The transformation of data
By now we know what data is, but now the question is: what is the purpose of collecting data? Data is useful for describing a physical or social phenomenon and to further answer questions about that phenomenon. For this reason, it is important to ensure that the data is not faulty, inaccurate, or incomplete; otherwise, the responses based on that data will also not be accurate or complete.
There are different categories of data, some of which are past performance data, experimental data, and benchmark data. Past performance data and experimental data are pretty self-explanatory. Benchmark data, on the other hand, is data that compares the characteristics of two different items or products to a standard measure. Data gets transformed into information, is processed further, and is then used for answering questions. It is apparent, therefore, that our next step is to achieve that transformation.
Transforming data into information
Data is collected and stored in several different forms depending on the content and its significance. For instance, if the data is about playoff basketball games, then it will be in a text and video format. Another example is the temperature recordings from all the cities of a country, collected and made accessible via different formats. The transformation from data to information involves collection, processing, and organization of data as shown in the following diagram:
The collected data needs some processing and organizing, which later may or may not have a structure, model, or a pattern. However, this process at least gives us an organized way of finding answers to questions about the data. The process could be a simple sorting based on the total points scored by basketball players or a sorting based on the names of the city and state.
The transformation from data to information could also be a little more than just sorting such as statistical modeling or a computational algorithm.
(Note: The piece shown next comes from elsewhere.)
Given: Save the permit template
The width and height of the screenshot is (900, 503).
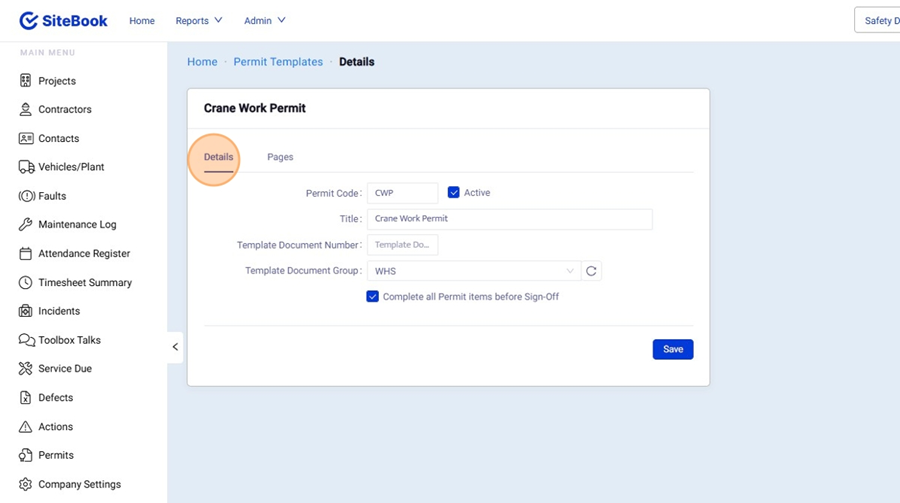Looking at the screenshot, I should pos(672,349).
It is this transformation from data to information that is really important and enables the data to be queried, accessed, and manipulated. In some cases, when there is a vast and divergent amount of data, the transformation may involve processing methods such as filtering, aggregating, applying correlation, scaling and normalizing, and classifying.
Data collection
Data collection is a time-consuming process. So, businesses are looking for better ways to automate data capture. However, manual data collection is still prevalent for many processes. Data collection by automatic processes in modern times uses input devices such as sensors. For instance, underwater coral reefs are monitored via sensors; agriculture is another area where sensors are used in monitoring soil properties, controlling irrigation, and fertilization methods.
Another way to collect data automatically is by scanning documents and log files, which is a form of server-side data collection. Manual processes include data collection via web-based methods that get stored in the database, which can then be transformed into information. Nowadays, web-based collaborative environments are benefiting from improved communication and sharing of data.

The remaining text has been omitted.